Morwen could see her life-sized reflection in Senuna’s shiny, black eyes. Her head drooped. She felt insignificant and helpless.
“Strangers have come, Senuna. Many brothers and sisters lie dead by their hands,” a chorus of voices called from the trees.
“Is this true?” Senuna asked. Her bruise-coloured lips seemed to move in slow motion.
Senuna’s words were liquid velvet in Morwen’s ears. She closed her eyes and listened to the dripping echoes a moment before replying. “Yes, but we were afraid. We thought they meant us harm.”
“What are you doing in our forest?” Senuna asked.
“To kill you all for poisoning Wichsault.” How could she lie to such a beautiful voice?
Senuna’s laughter was as soft and violent as a storm of cotton balls. “The old man has been up to his tricks again I see.”

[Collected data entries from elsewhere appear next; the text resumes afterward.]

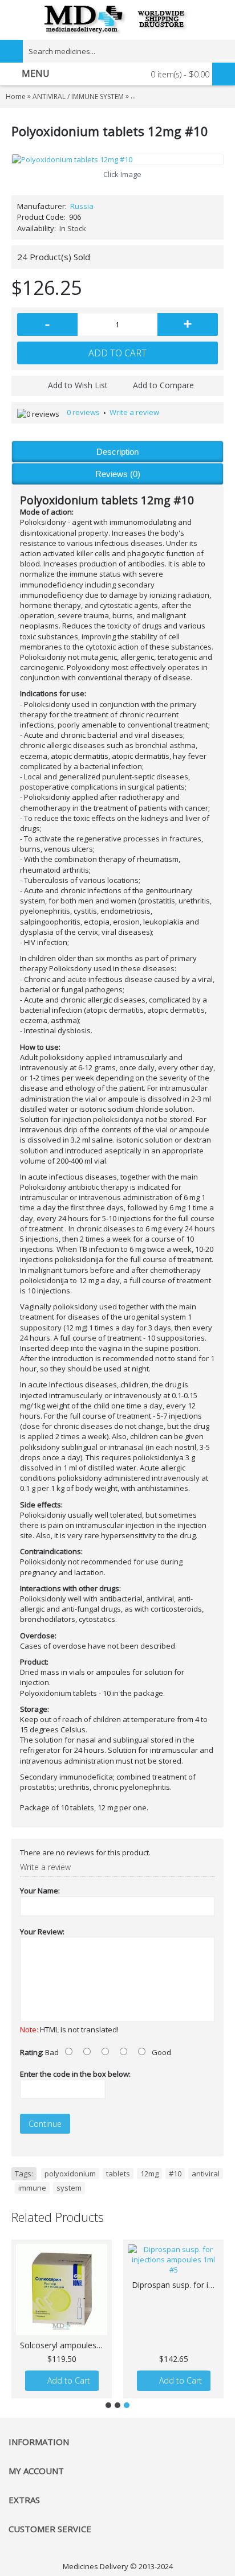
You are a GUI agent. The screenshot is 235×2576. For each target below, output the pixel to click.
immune (32, 2188)
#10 (175, 2173)
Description (117, 452)
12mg (149, 2173)
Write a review (134, 412)
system (69, 2188)
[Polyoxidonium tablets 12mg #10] (117, 159)
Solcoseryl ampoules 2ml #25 (63, 2345)
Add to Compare (163, 385)
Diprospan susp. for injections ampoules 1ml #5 (175, 2284)
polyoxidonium (70, 2173)
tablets (118, 2173)
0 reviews (83, 412)
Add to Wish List (78, 385)
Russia (82, 206)
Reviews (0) (117, 474)
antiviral (206, 2173)
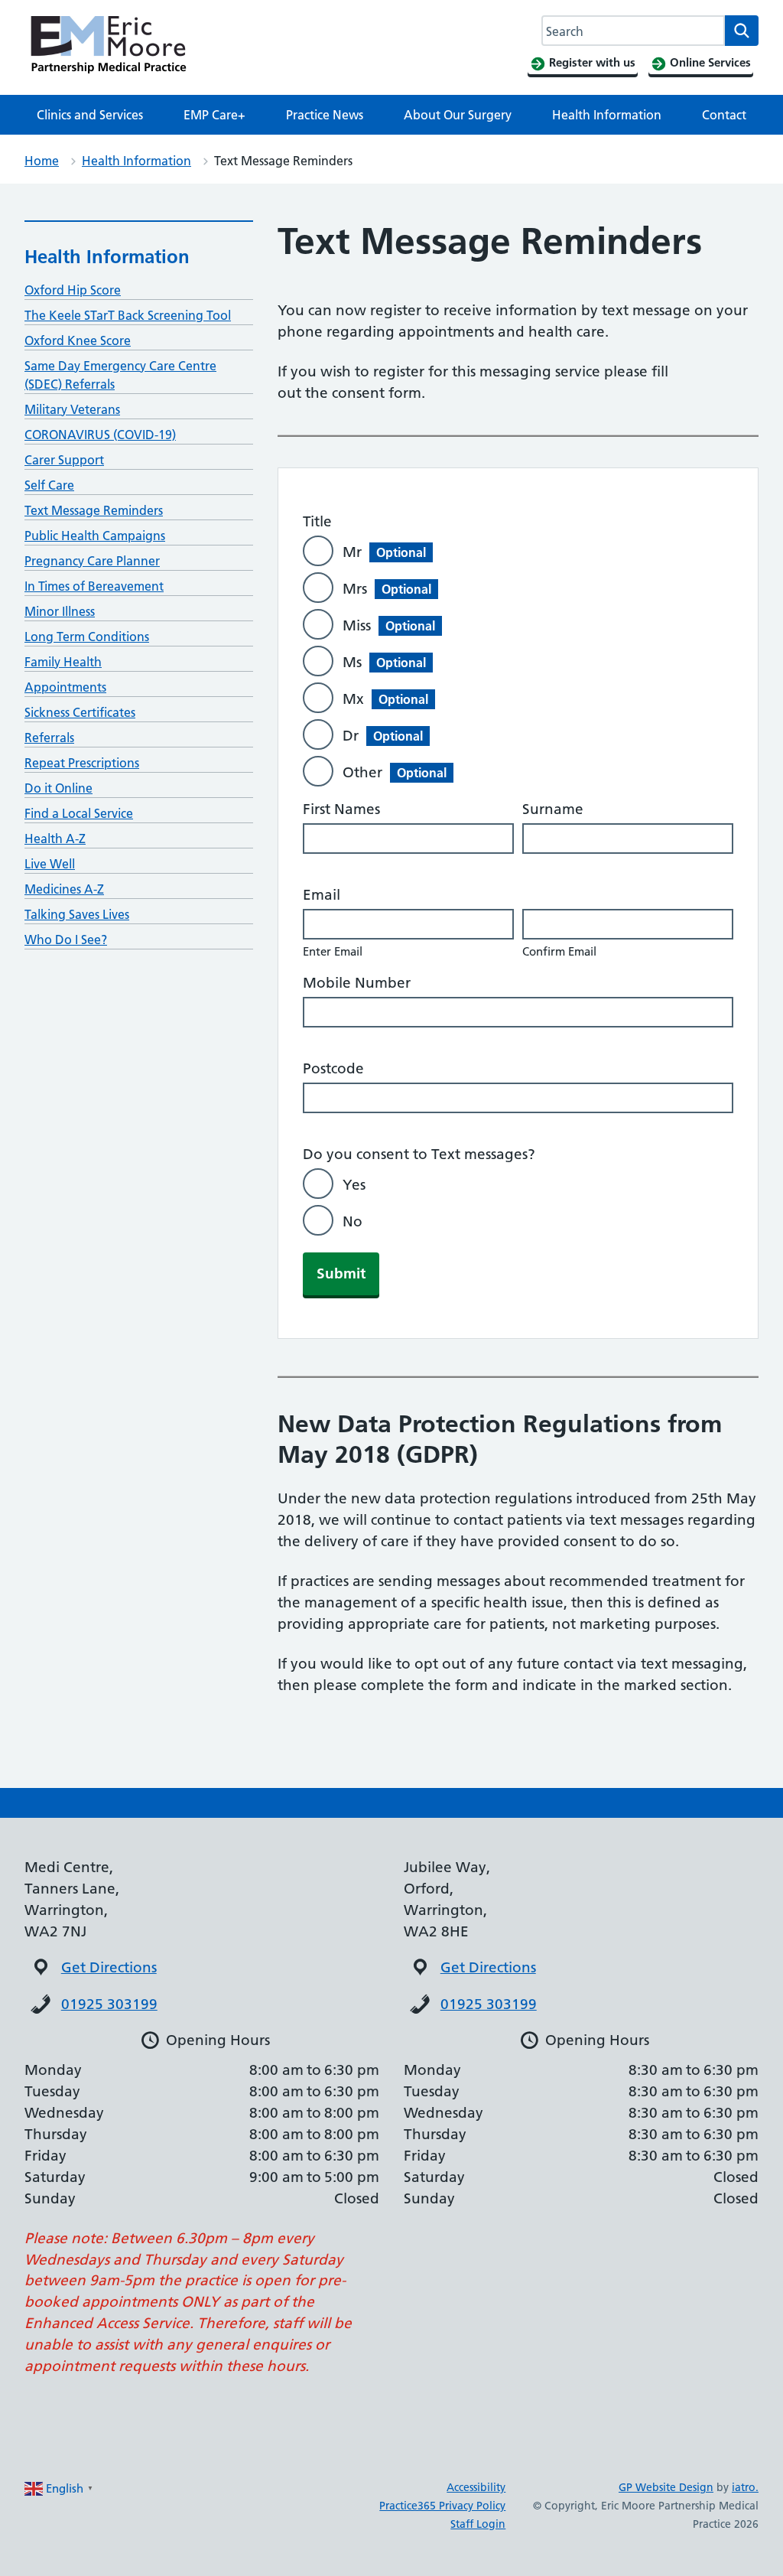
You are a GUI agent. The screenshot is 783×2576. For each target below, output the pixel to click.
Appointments (65, 687)
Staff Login (477, 2524)
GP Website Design (666, 2487)
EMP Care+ (214, 114)
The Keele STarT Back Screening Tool (127, 315)
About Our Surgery (458, 114)
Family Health (63, 661)
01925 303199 (109, 2004)
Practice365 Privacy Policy (442, 2505)
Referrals (49, 737)
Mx (385, 699)
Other (395, 772)
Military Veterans (72, 409)
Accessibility (476, 2487)
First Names (341, 809)
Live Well (49, 863)
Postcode (333, 1068)
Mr (384, 552)
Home (41, 160)
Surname (552, 809)
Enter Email (332, 951)
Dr (383, 735)
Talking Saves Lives (76, 914)
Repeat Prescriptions (81, 762)
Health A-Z (55, 838)
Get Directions (109, 1967)
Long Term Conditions (86, 636)
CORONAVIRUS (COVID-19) (100, 434)
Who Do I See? (65, 939)
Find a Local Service (78, 813)
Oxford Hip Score (72, 290)
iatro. (745, 2487)
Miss (389, 625)
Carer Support (64, 459)
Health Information (606, 114)
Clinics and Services (90, 114)
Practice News (324, 114)
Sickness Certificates (79, 712)
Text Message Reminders (93, 510)
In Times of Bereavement (94, 586)
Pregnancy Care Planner (92, 560)
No (352, 1221)
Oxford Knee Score (77, 340)
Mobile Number (357, 983)
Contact (724, 114)
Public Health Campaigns (94, 535)
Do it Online (58, 788)
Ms (384, 662)
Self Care (49, 485)
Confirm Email (559, 951)
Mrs (387, 589)
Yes (354, 1185)
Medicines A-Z (64, 889)
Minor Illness (59, 611)
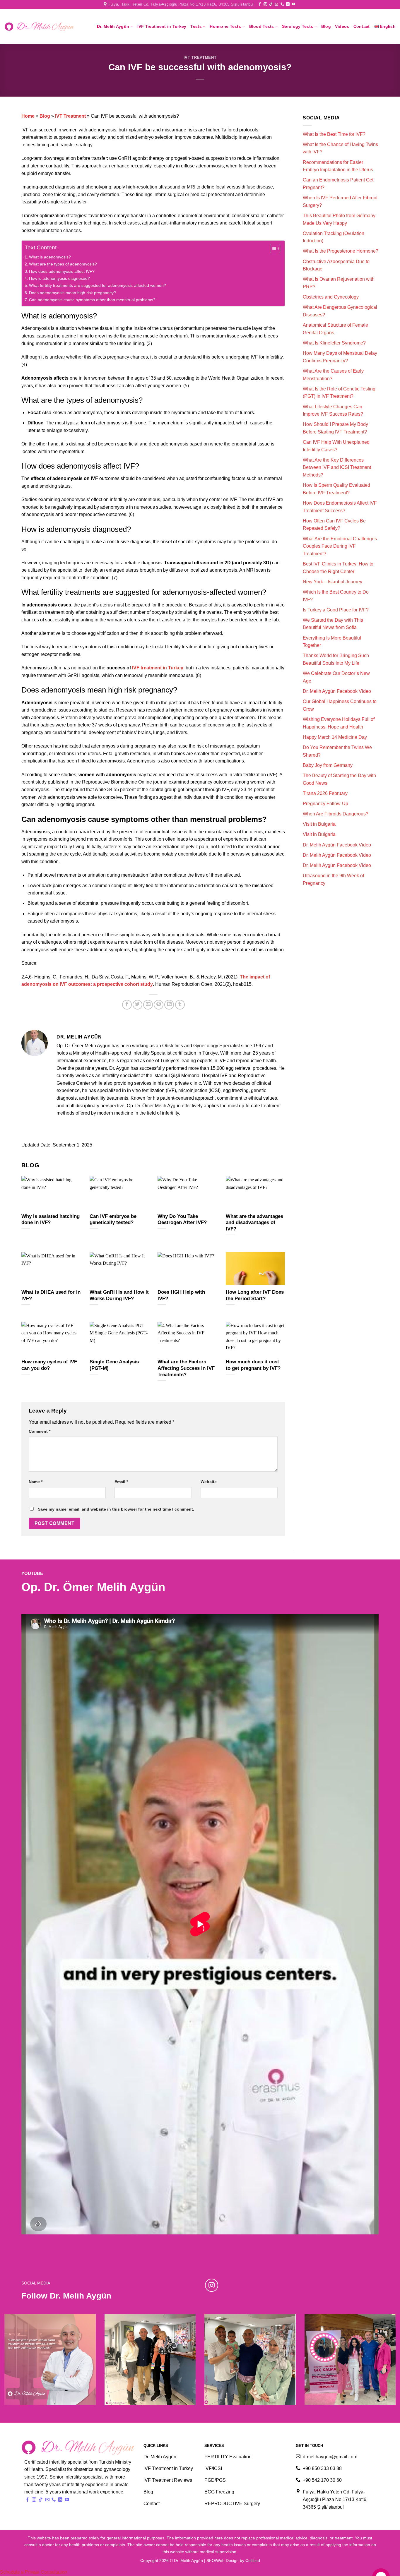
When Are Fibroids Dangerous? (335, 813)
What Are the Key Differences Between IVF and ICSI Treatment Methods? (337, 467)
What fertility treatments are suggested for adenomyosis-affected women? (97, 285)
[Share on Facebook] (127, 1005)
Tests (195, 26)
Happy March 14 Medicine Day (335, 737)
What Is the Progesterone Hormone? (340, 250)
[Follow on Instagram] (265, 4)
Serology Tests (297, 26)
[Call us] (282, 4)
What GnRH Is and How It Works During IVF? (119, 1295)
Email (121, 1481)
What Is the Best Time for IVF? (334, 134)
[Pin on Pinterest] (158, 1005)
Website (209, 1481)
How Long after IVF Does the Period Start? (255, 1295)
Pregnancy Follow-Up (325, 803)
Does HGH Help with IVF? (181, 1295)
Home (28, 116)
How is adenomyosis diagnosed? (60, 278)
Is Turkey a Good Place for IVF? (336, 609)
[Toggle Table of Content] (272, 248)
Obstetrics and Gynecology (331, 296)
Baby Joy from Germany (328, 765)
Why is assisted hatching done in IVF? (50, 1220)
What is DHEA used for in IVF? (51, 1295)
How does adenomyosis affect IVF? (62, 271)
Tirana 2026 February (325, 793)
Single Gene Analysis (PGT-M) (114, 1365)
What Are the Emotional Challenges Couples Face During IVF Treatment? (340, 546)
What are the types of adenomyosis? (63, 264)
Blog (326, 26)
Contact (361, 26)
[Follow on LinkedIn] (288, 4)
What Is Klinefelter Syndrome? (334, 342)
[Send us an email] (276, 4)
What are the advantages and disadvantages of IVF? (254, 1223)
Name (35, 1481)
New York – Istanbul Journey (332, 581)
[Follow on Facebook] (259, 4)
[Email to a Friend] (148, 1005)
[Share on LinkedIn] (169, 1005)
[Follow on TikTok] (271, 4)
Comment (39, 1431)
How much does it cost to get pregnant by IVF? (253, 1365)
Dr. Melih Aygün (113, 26)
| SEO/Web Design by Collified (232, 2560)
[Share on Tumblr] (180, 1005)
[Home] (39, 26)
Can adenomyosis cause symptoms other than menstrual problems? (92, 299)
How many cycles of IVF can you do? (49, 1365)
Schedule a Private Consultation (33, 2572)
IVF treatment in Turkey (157, 667)
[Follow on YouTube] (293, 4)
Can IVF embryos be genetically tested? (113, 1220)
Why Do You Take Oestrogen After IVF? (182, 1220)
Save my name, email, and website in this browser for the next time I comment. (116, 1509)
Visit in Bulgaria (319, 824)
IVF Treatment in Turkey (162, 26)
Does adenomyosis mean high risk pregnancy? (72, 292)
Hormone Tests (225, 26)
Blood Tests (261, 26)
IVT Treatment (200, 57)
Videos (342, 26)
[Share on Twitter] (137, 1005)
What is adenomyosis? (50, 257)
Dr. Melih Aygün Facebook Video (337, 691)
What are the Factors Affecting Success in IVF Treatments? (186, 1368)
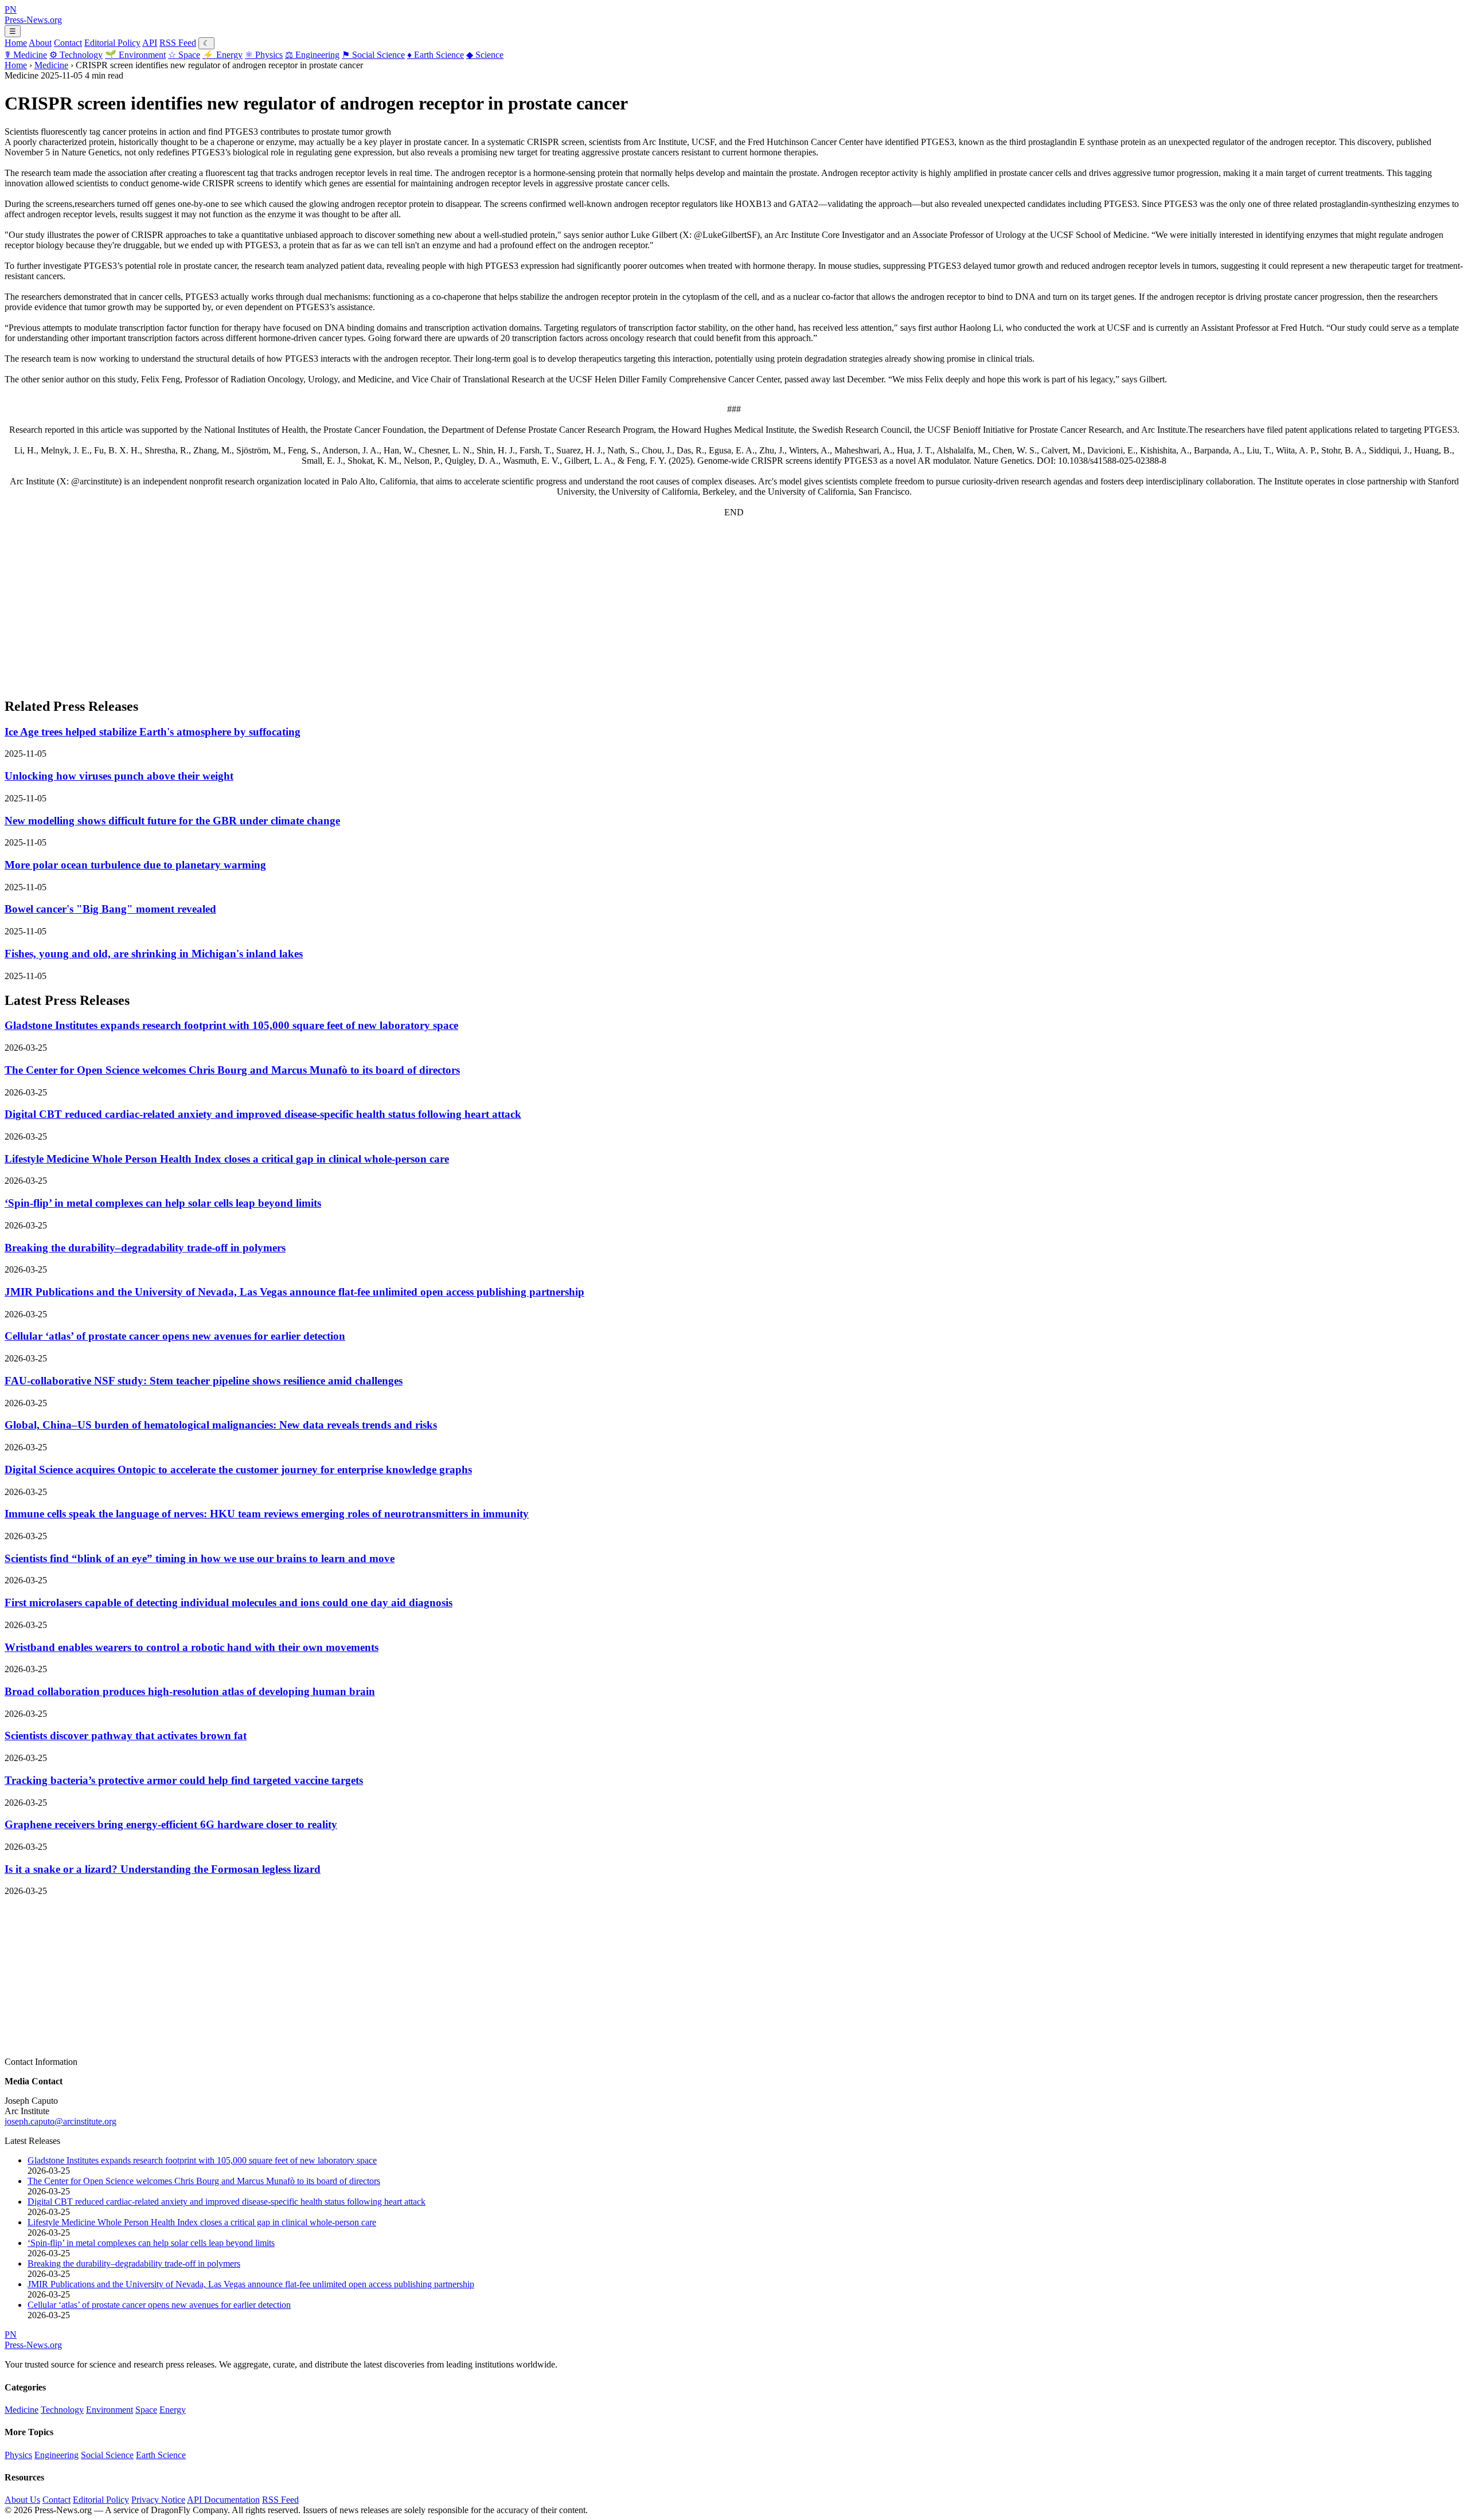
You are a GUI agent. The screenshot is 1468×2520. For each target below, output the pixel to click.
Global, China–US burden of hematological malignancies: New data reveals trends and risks (221, 1425)
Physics (264, 55)
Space (184, 55)
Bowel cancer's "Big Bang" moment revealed (110, 909)
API (149, 43)
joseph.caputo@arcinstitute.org (60, 2121)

“He told us it was you. That the mothras send clouds of poison to cleanse the forest of all human life. I never thought it was you, though,” Goron said lying on the dewy grass and grinning stupidly.
“Me either,” Szat said. “But Morwen did.” The demon was sitting up staring adoringly at Senuna.
“I…I…suppose I did,” Morwen stammered.
“Hush child,” Senuna said.
Morwen smiled, and her head swayed dreamily from side to side at the melodious sound.
“The old man is the god of this forest and to protect it he sends plagues and pestilence to its enemies.”
“Why isn’t Murdus helping to protect the forest?” Goron asked his eyes musingly traced the spirals on the mothra’s wings.
“Murdus, Widon, they are one in the same,” Senuna said.
Goron jumped to his feet, “You mean we’ve been worshipping the cause of our destruction?”
Morwen laughed. At least she knew where she stood with the night mother. “How can we get Murdus to stop poisoning Wichsault?”